Kasonta: Benjamin Disraeli był tym, który w swoim słynnym przemówieniu z Crystal Palace w 1872 roku, zaś później jako premier Wielkiej Brytanii, starał się dotrzeć do wyborców z klasy robotniczej. Choć osiągnął on pewien sukces w tym zakresie, to Partia Konserwatywna niestety stał się coraz bardziej responsywna na rządania przedstawicieli przemysłu i handlu. Czy uważasz w związku z powyższym, że jest to główny powód, dla którego dziś kraj ten ma „najlepszy rząd jaki fundusze hedgingowe mogą kupić”?

Hitchens: Partia Konserwatywna od zawsze była całkowicie pozbawioną zasad maszyną do utrzymywania władzy. Ze względu na to, iż nie posiada żadnych własnych pomysłów, dlatego przyjmuje ducha danej epoki. Fundusze hedgingowe były oczywistym źródłem, w kierunku którego można było zwrócić się w celu uzyskania pieniędzy w 2015 roku. I tak też sie stało.

Kasonta: Już 5 maja 2016 roku odbędą się wybory na burmistrza Londynu. Kandydatem Partii Konserwatywnej jest Zac Goldsmith, który postrzegany jest jako eurosceptyk, antyglobalista oraz działacz na rzecz ochrony środowiska. Biorąc pod uwagę fakt, że środowisko naturalne od zawsze miało wielkie znaczenie dla torysów, którzy mają awersję do zbędnego wykorzystywania naturalnych, jak również ludzkich zasobów, czy dałbyś mu kredyt zaufania i uwierzył, że jego kandydatura stanowi promyk nadziei na przywrócenia toryzmu w Partii?
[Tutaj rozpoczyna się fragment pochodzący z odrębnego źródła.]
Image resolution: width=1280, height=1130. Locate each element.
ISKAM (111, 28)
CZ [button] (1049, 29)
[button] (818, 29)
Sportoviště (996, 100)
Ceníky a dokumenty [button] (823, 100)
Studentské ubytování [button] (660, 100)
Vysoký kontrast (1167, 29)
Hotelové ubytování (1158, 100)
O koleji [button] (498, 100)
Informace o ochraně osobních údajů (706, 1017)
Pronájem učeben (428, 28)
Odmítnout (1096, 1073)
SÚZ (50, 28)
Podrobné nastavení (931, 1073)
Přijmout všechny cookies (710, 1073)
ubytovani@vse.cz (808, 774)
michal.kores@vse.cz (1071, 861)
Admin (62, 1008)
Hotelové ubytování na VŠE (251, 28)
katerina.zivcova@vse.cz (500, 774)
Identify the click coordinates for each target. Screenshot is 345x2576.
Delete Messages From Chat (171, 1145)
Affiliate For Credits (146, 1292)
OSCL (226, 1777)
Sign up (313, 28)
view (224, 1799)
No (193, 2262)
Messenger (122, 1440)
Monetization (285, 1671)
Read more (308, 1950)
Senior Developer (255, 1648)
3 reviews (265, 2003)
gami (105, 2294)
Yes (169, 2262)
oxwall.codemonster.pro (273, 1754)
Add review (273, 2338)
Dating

Hitchens: Nie. Stworzony przez człowieka kult globalnego ocieplenie jest zdmumiewająco niezainteresowany działaniami mającymi na celu faktyczną i bezzwłoczną poprawę środowiska, do których można zaliczyć odwodzenie ludzi od dzikiego nadużywania  korzystania z samochodów osobowych. Jest to pseudo-religijna poza, która jest mało przekonywująca.
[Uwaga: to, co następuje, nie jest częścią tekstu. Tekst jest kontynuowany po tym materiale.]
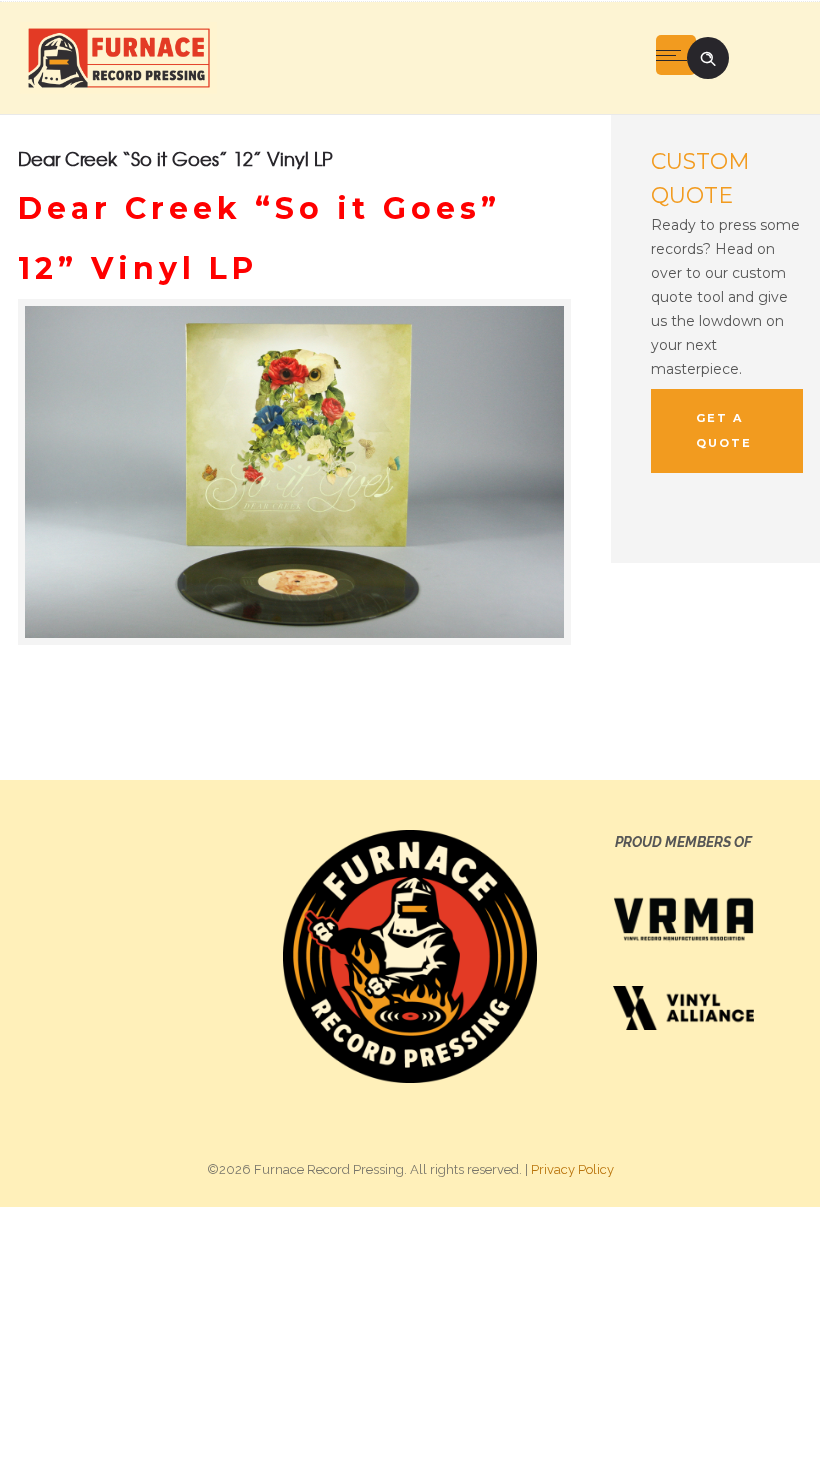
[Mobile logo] (410, 1340)
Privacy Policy (572, 1169)
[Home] (118, 57)
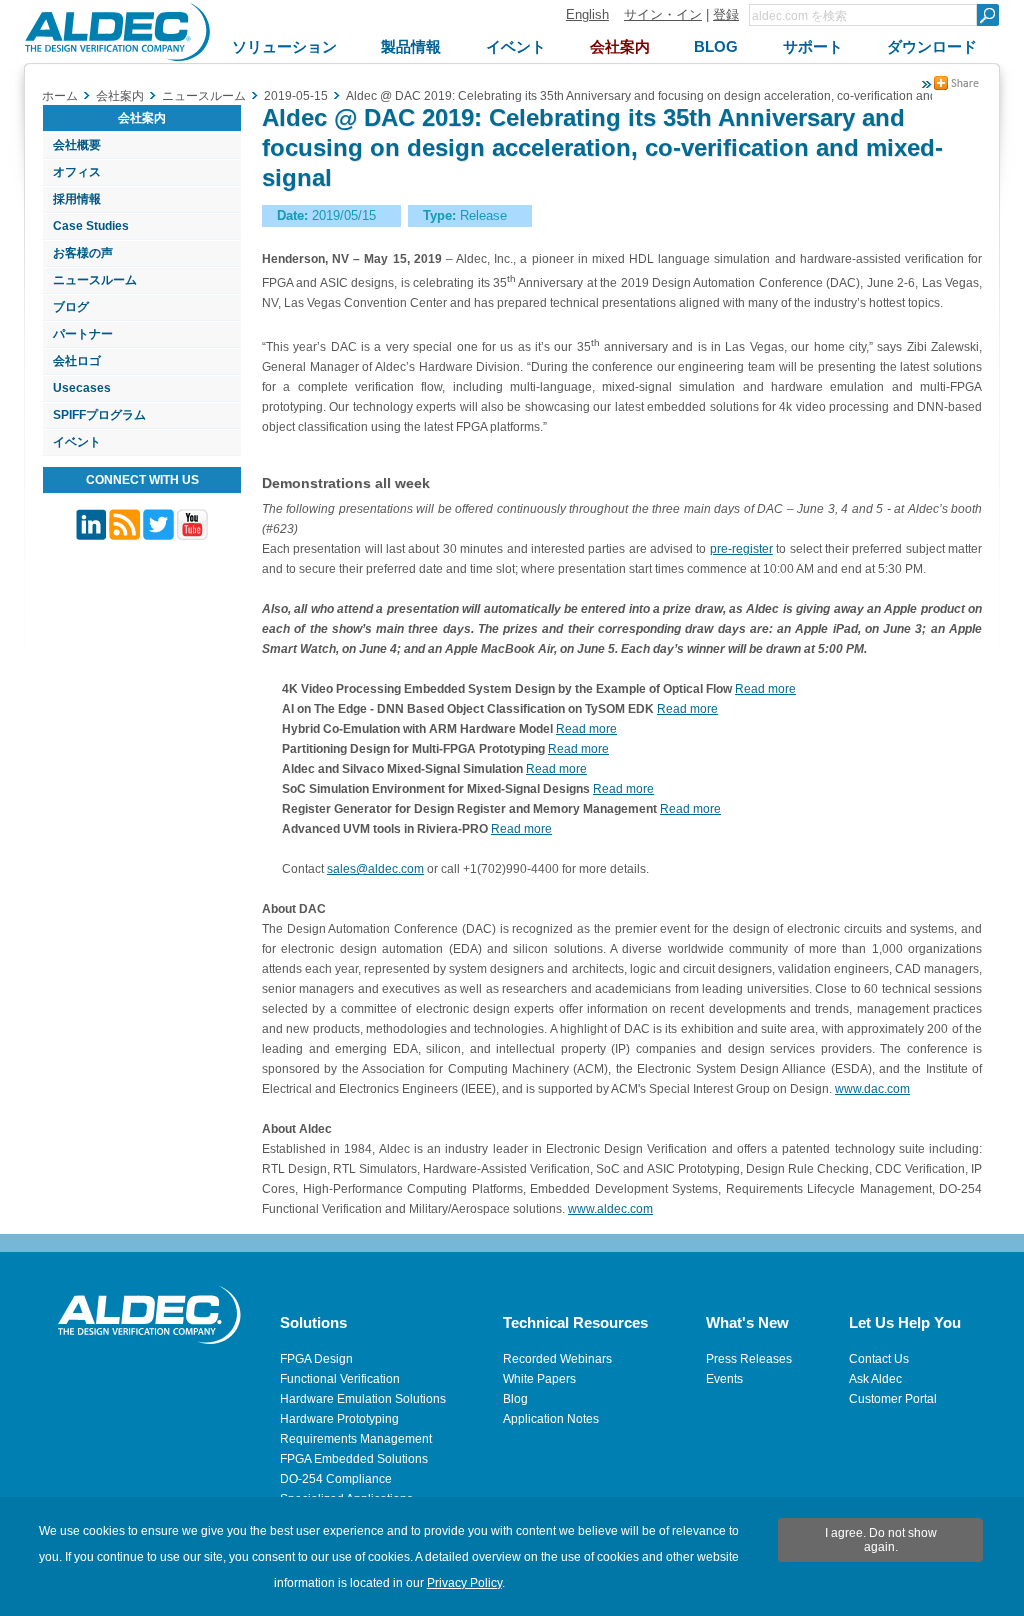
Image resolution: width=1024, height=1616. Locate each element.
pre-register (741, 549)
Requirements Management (356, 1439)
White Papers (539, 1379)
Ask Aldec (875, 1379)
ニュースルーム (95, 280)
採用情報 (77, 199)
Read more (765, 689)
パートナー (83, 334)
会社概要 (77, 145)
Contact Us (879, 1359)
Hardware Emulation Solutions (363, 1399)
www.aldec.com (610, 1209)
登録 (726, 14)
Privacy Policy (464, 1583)
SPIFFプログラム (99, 415)
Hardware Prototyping (339, 1419)
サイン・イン (663, 14)
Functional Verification (340, 1379)
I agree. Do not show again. (881, 1540)
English (587, 14)
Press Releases (749, 1359)
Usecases (82, 388)
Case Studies (91, 226)
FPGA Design (316, 1359)
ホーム (60, 96)
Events (724, 1379)
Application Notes (551, 1419)
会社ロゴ (77, 361)
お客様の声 (83, 253)
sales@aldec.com (375, 869)
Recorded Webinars (557, 1359)
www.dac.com (872, 1089)
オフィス (77, 172)
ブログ (71, 307)
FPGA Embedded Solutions (354, 1459)
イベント (77, 442)
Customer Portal (893, 1399)
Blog (515, 1399)
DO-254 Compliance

Kasonta: Zaledwie miesiąc później odbędzie się najważniejsze i aktualne zagadnienia polityczne dla brytyjskich wyborców, którym jest referendum w sprawie członkostwa Wielkiej Brytanii w Unii Europejskiej. Niemniej jednak debata „za/przeciw” pozostaniu w Unii została silnie zdominowana przez, jakby Burke to określił, „sofistów, ekonomistów i kalkulantów”, którzy są zagorzałymi zwolennikami „pozostania w”. Z prezydentem Stanów Zjednoczonych Barackiem Obamą, jednym z wyższych rangą generałów armii USA, a zarazem byłym szefem CIA Davidem Petraeusem, czołowymi ekspertami w Wielkiej Brytanii i Europie mającymi poparcie niemal wszystkich członków gabinetu – w tym premiera, który wydaje się mieć bardzo jasną wizję na temat przyszłości Brytanii pod dalszym nadzorem Brukseli – jaka jest Twoim zdaniem możliwość (jeśli takowa w ogóle istnieje) dotarcia do Brytyjczyków z komunikatem poruszającym znaczenie czynników kulturowych, politycznych i religijnych w tej jakże znaczącej debacie?
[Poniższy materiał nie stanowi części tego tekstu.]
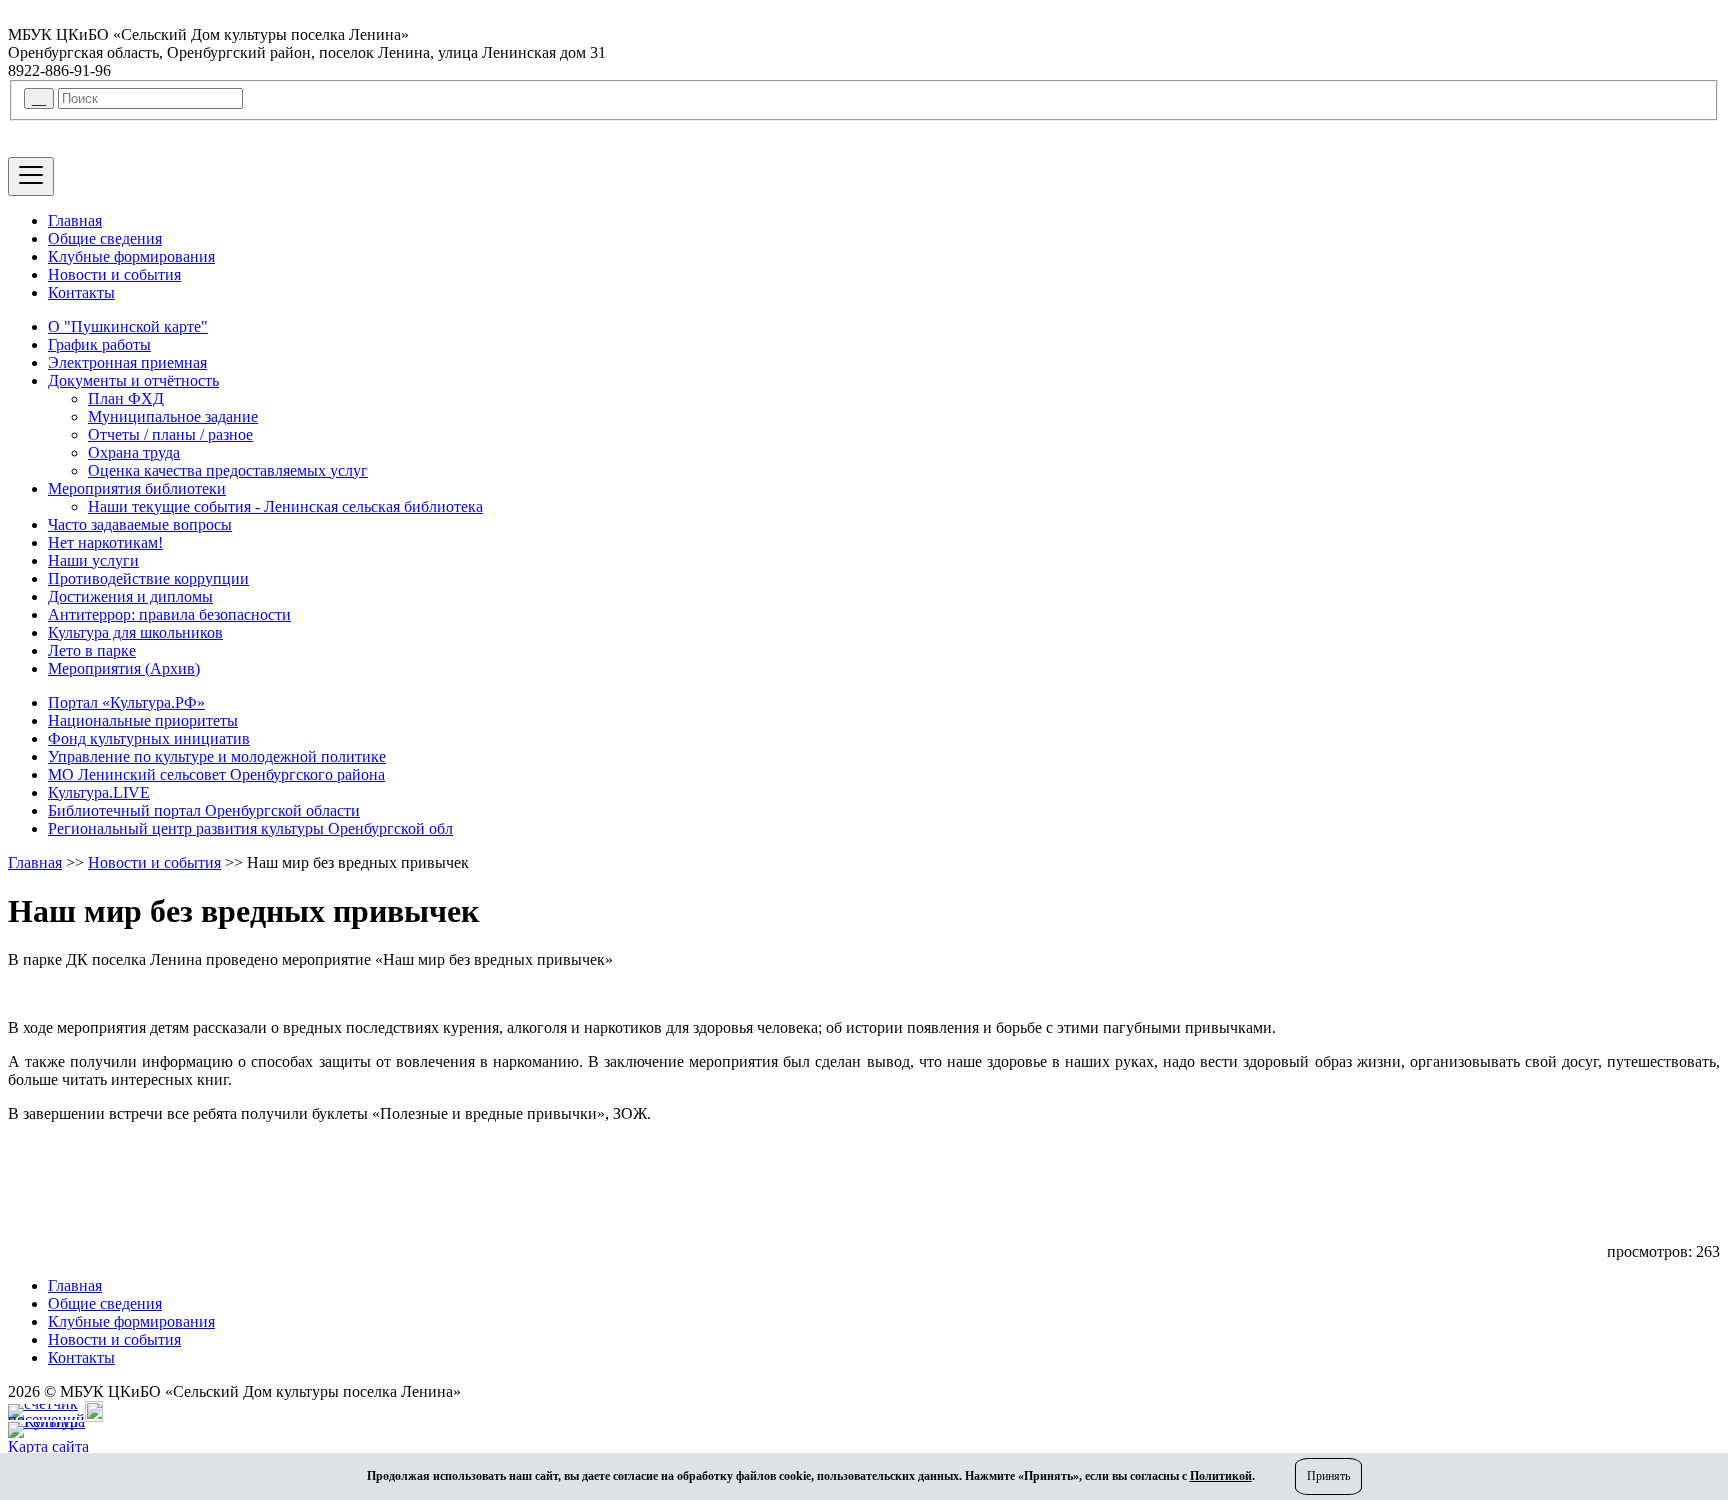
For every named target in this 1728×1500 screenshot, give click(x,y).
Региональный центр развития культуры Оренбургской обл (250, 828)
Hitchens: Żadna. Referenda są festiwalami skandalicznego oszustwa wymierzonego przeciw brytyjskiej konstytucji. Jedyną opcją wyjścia z Unii Europejskiej byłaby destrukcja Partii Torysów (która jest oddana wizji członkostwa w UE) i zastąpienie jej przez ugrupowanie polityczne dążące do odłączenia. Opowiedałem się za tym przez wiele lat i zostałem odrzucony przez moich kolegów konserwatystów. Niemniej jednak ta szansa została na chwilę obecną utracona w moim przekonaniu na zawsze. Nie jest wcale pewnym czy Wielka Brytania, po prawie 50 lat pełnienia roli podległej prowincji, mogłaby funkcjonować jako niepodległy kraj lub gospodarka. Biorąc pod uwagę fakt, iż parlament, służba cywilna, media i system prawny są w przeważającej mierze zdominowane przez zwolenników członkostwa w Unii Europejskiej, wynik referendum wskazujący na opuszczenie Unii (moim zdaniem możliwy, lecz mało prawdopodobny) nie daje żadnej gwarancji tego, że kraj ten faktycznie opuści jej struktury. Proces ten trwałby co najmniej 10 lat ciężkich oraz zdecydowanych pertraktacji w tym zakresie.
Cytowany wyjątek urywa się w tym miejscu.